Supplied material:

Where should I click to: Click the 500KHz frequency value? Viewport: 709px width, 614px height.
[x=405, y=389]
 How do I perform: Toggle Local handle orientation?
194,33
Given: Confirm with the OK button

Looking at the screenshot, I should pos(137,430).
...
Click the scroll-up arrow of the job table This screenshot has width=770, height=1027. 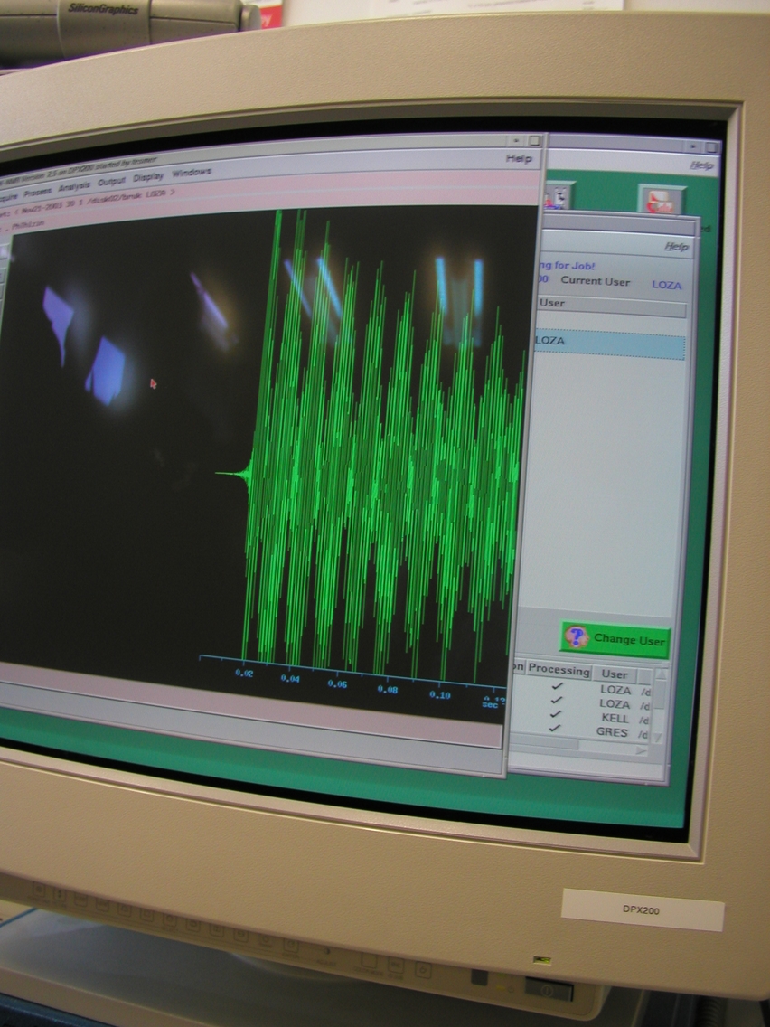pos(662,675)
--
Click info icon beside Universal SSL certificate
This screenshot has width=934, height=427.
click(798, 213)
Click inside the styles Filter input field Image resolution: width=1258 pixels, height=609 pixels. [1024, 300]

Task to complete: Within the material above, copy exactly the lines from the line that holds "Click info icon" up to and including the line that holds "Click inside the".

The answer:
Click info icon beside Universal SSL certificate
This screenshot has width=934, height=427.
click(798, 213)
Click inside the styles Filter input field Image resolution: width=1258 pixels, height=609 pixels. [1024, 300]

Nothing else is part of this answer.